Stored data entries
>>>>

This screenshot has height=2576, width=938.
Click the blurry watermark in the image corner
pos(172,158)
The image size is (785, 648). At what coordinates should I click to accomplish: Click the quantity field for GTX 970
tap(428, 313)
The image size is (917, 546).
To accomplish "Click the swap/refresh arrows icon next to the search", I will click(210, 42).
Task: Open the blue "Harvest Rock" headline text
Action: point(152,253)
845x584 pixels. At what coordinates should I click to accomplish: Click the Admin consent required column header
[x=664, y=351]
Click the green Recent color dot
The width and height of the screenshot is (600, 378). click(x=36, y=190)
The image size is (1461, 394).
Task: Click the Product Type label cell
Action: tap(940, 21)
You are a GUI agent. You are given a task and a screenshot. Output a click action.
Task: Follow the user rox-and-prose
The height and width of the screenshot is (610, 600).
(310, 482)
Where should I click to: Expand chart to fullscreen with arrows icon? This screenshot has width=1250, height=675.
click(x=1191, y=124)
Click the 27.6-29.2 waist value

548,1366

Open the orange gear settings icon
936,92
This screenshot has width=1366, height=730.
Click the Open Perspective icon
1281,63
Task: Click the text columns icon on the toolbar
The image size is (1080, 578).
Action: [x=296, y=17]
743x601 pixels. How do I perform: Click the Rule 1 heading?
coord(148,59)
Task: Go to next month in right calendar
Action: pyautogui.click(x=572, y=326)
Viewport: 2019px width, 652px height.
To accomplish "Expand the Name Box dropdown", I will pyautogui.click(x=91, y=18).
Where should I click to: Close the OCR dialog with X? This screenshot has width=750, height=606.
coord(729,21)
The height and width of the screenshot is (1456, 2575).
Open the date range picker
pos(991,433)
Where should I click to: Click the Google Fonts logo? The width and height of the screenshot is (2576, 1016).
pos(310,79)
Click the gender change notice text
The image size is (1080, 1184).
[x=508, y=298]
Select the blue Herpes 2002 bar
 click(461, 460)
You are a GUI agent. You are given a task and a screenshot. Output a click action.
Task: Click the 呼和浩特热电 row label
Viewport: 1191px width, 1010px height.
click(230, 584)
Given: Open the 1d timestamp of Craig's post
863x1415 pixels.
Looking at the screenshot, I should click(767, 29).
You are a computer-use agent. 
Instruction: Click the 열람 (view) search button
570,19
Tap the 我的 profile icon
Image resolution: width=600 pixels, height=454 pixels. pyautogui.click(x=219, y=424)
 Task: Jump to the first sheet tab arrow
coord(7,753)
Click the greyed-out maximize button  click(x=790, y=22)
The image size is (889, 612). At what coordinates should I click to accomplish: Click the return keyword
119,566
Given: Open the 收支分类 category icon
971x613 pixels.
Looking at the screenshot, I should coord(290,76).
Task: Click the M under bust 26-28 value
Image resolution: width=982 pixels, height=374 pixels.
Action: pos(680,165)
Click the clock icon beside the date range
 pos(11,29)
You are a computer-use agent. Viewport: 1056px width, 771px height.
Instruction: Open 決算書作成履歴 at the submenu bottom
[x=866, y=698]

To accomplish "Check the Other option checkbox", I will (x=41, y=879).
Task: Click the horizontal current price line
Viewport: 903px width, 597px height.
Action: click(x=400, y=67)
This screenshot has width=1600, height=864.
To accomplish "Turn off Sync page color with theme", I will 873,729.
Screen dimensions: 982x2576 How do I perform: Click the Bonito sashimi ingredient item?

<<<<

_EXERCISE OBJECTIVE:_ The answer should be a number alone: the count of lines in the records that hold the word "computer".

_EXERCISE OUTPUT:_ 2